Task goal
Return the listing below verbatim, keeping every line from the first to the last unchanged.

Material for the task
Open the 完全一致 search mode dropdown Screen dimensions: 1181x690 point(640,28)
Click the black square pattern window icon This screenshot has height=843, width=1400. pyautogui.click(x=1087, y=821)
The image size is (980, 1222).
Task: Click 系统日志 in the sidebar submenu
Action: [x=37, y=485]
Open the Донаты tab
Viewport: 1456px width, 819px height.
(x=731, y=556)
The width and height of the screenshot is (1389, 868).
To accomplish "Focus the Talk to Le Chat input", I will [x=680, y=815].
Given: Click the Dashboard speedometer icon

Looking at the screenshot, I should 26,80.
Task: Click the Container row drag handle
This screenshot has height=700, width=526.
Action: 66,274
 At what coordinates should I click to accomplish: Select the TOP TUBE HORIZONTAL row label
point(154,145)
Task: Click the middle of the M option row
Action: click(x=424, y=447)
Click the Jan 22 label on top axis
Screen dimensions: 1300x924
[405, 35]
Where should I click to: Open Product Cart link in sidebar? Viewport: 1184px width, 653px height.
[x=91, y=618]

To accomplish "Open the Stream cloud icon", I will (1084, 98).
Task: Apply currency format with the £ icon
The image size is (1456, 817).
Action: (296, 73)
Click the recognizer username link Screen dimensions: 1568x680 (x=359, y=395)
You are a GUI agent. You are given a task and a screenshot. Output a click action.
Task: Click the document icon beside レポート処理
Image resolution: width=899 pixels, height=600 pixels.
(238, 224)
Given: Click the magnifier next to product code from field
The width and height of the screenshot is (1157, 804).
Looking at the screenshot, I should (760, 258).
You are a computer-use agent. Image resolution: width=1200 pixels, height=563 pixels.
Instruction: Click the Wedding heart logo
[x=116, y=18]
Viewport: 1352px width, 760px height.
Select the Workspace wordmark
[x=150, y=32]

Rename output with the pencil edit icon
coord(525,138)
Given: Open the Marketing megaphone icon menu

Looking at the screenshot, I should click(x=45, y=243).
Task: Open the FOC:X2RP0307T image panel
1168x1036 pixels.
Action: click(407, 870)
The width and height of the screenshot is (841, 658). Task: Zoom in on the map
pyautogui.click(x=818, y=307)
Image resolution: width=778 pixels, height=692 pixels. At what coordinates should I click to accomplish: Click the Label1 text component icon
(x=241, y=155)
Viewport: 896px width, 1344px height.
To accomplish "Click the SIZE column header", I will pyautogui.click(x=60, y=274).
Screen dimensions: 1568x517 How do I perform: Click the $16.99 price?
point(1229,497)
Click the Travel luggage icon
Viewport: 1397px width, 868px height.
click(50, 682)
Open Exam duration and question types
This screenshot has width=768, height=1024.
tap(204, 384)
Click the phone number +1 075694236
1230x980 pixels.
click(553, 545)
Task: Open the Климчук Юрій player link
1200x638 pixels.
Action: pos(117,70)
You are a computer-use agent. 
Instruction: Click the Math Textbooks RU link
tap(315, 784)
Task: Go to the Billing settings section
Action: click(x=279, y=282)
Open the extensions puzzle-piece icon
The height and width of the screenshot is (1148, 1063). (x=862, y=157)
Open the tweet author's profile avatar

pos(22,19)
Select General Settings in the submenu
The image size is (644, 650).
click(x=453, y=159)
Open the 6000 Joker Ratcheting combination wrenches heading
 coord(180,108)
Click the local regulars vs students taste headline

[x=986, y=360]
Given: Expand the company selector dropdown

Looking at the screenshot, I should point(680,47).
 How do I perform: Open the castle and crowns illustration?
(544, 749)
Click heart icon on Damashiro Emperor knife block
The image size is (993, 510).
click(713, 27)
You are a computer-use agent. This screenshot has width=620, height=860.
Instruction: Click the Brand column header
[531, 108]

The result
Open the 完全一致 search mode dropdown Screen dimensions: 1181x690 point(640,28)
Click the black square pattern window icon This screenshot has height=843, width=1400. pyautogui.click(x=1087, y=821)
The image size is (980, 1222).
Task: Click 系统日志 in the sidebar submenu
Action: [x=37, y=485]
Open the Донаты tab
Viewport: 1456px width, 819px height.
(x=731, y=556)
The width and height of the screenshot is (1389, 868).
To accomplish "Focus the Talk to Le Chat input", I will [x=680, y=815].
Given: Click the Dashboard speedometer icon

Looking at the screenshot, I should 26,80.
Task: Click the Container row drag handle
This screenshot has height=700, width=526.
Action: 66,274
 At what coordinates should I click to accomplish: Select the TOP TUBE HORIZONTAL row label
point(154,145)
Task: Click the middle of the M option row
Action: click(x=424, y=447)
Click the Jan 22 label on top axis
Screen dimensions: 1300x924
[405, 35]
Where should I click to: Open Product Cart link in sidebar? Viewport: 1184px width, 653px height.
[x=91, y=618]

To accomplish "Open the Stream cloud icon", I will (1084, 98).
Task: Apply currency format with the £ icon
The image size is (1456, 817).
Action: (296, 73)
Click the recognizer username link Screen dimensions: 1568x680 (x=359, y=395)
You are a GUI agent. You are given a task and a screenshot. Output a click action.
Task: Click the document icon beside レポート処理
Image resolution: width=899 pixels, height=600 pixels.
(238, 224)
Given: Click the magnifier next to product code from field
The width and height of the screenshot is (1157, 804).
Looking at the screenshot, I should (760, 258).
You are a computer-use agent. Image resolution: width=1200 pixels, height=563 pixels.
Instruction: Click the Wedding heart logo
[x=116, y=18]
Viewport: 1352px width, 760px height.
Select the Workspace wordmark
[x=150, y=32]

Rename output with the pencil edit icon
coord(525,138)
Given: Open the Marketing megaphone icon menu

Looking at the screenshot, I should click(x=45, y=243).
Task: Open the FOC:X2RP0307T image panel
1168x1036 pixels.
Action: click(407, 870)
The width and height of the screenshot is (841, 658). Task: Zoom in on the map
pyautogui.click(x=818, y=307)
Image resolution: width=778 pixels, height=692 pixels. At what coordinates should I click to accomplish: Click the Label1 text component icon
(x=241, y=155)
Viewport: 896px width, 1344px height.
To accomplish "Click the SIZE column header", I will pyautogui.click(x=60, y=274).
Screen dimensions: 1568x517 How do I perform: Click the $16.99 price?
point(1229,497)
Click the Travel luggage icon
Viewport: 1397px width, 868px height.
click(50, 682)
Open Exam duration and question types
This screenshot has width=768, height=1024.
tap(204, 384)
Click the phone number +1 075694236
1230x980 pixels.
click(553, 545)
Task: Open the Климчук Юрій player link
1200x638 pixels.
Action: pos(117,70)
You are a computer-use agent. 
Instruction: Click the Math Textbooks RU link
tap(315, 784)
Task: Go to the Billing settings section
Action: click(x=279, y=282)
Open the extensions puzzle-piece icon
The height and width of the screenshot is (1148, 1063). (x=862, y=157)
Open the tweet author's profile avatar

pos(22,19)
Select General Settings in the submenu
The image size is (644, 650).
click(x=453, y=159)
Open the 6000 Joker Ratcheting combination wrenches heading
 coord(180,108)
Click the local regulars vs students taste headline

[x=986, y=360]
Given: Expand the company selector dropdown

Looking at the screenshot, I should point(680,47).
 How do I perform: Open the castle and crowns illustration?
(544, 749)
Click heart icon on Damashiro Emperor knife block
The image size is (993, 510).
click(713, 27)
You are a computer-use agent. This screenshot has width=620, height=860.
Instruction: Click the Brand column header
[531, 108]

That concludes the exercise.